Si había una riqueza relacionada con el pecado, de acuerdo con el mensaje del jefazo “bolivariano”, podía existir otra sin nexos con los vicios combatidos por las religiones santas y profanas desde la antigüedad. Pero esa otra no dependería del trabajo, ni del sacrificio, ni de los planes que pudieran desarrollar los particulares para salir de abajo partiendo de sus anhelos, sino solo de la bendición de la nueva nomenklatura. Como esa nomenklatura, de acuerdo con los rudimentos de la teoría fraguada por el comandante, solo tendría la misión de velar por el bien común, jamás se equivocaría en el bautismo y en la bendición de los ricos que la acompañarían, o de los pobres dispuestos a convertirse en multimillonarios de la noche a la mañana. Si no habían trabajado jamás en su vida, mejor, porque se verían obligados a seguir caminos distintos para crear y distribuir la riqueza. Si no tenían ideas en la cabeza, ni planes en el portafolio, óptimo, debido a que dependerían de los emprendimientos que salieran de los designios del prometedor líder y de su camarilla. Si no estaban habituados a las leyes que regulaban los procesos propios de esta manera de llegar a la cúpula, perfecto, porque se harían los disimulados con las regulaciones vigentes o fabricarían sobre la marcha otras más adecuadas, es decir, acopladas a la intención de crear y fortalecer una nueva clase dominante cuya fachada sería la felicidad de la gente común.

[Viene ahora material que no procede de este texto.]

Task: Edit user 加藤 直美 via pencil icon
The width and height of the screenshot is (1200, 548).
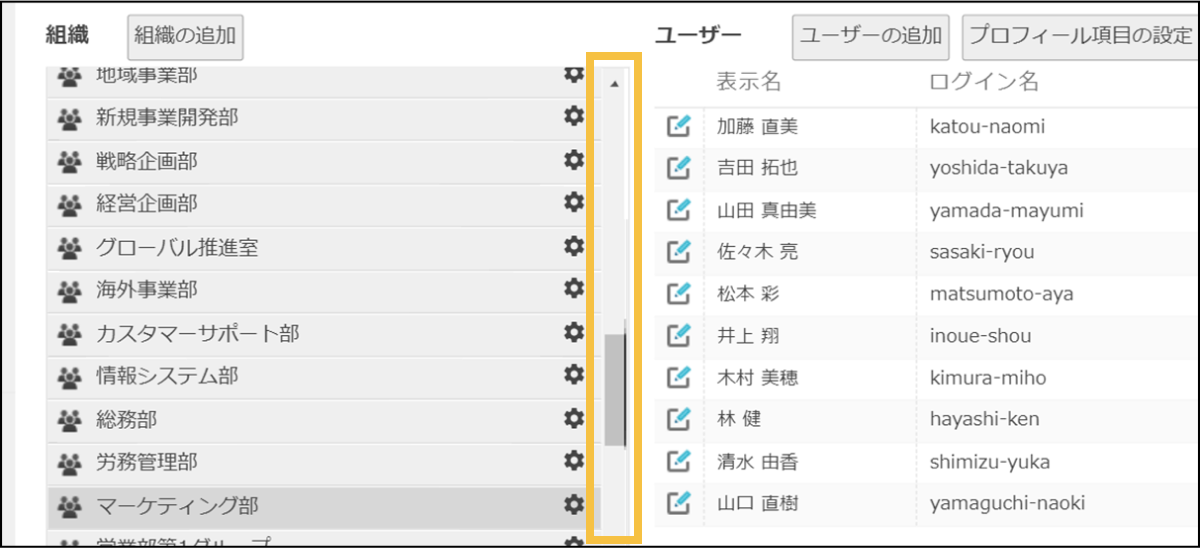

A la sombra de estas elucubraciones peregrinas se fundó una yunta entre los buscadores de fortuna y los gobernantes que la atacaban, pero que la codiciaban, para llegar a las vulgaridades que hoy nos conmueven. Se formó en la cumbre del régimen, desde los tiempos de su creador, una reunión de advenedizos como jamás antes en la historia de Venezuela, tras el objeto de enriquecerse sin trabas. El padrinazgo de las altas esferas del oficialismo no encontró valladares en la pesca de los socios, en la creación de una fraternidad desenfrenada para el latrocinio llevado hasta proporciones insospechadas. Fue así -no hay qué darle más vueltas, no hace falta buscar la quinta pata del gato-, como se reunieron las medianías y las inmoralidades de la víspera, los muertos de hambre del pasado próximo, los “tíramealgo” desconocidos y desesperados, hasta entonces sin ubicación precisa, con las agallas de los “revolucionarios” ansiosos por el saqueo de una botija repleta que estaba a mano. El merodeo encontró destino preciso, la reciprocidad del trinquete y del fraude llevada hasta escalas de refinamiento, aunque también de obscenidad, encontró su tierra prometida. No solo nacen así unas fórmulas de enriquecimiento ilícito que, por su audacia, parecían inconcebibles en un país que ha tenido la desgracia de contar con un prólogo de ministros y burócratas ladrones, sino que también se explican las razones de la bancarrota nacional. La magnitud de la depredación se refleja en las muestras de riqueza desmedida y mal habida que se ha podido descubrir en una primera exploración, y las desgracias del país al observarlas topan con la causa de su recrudescencia.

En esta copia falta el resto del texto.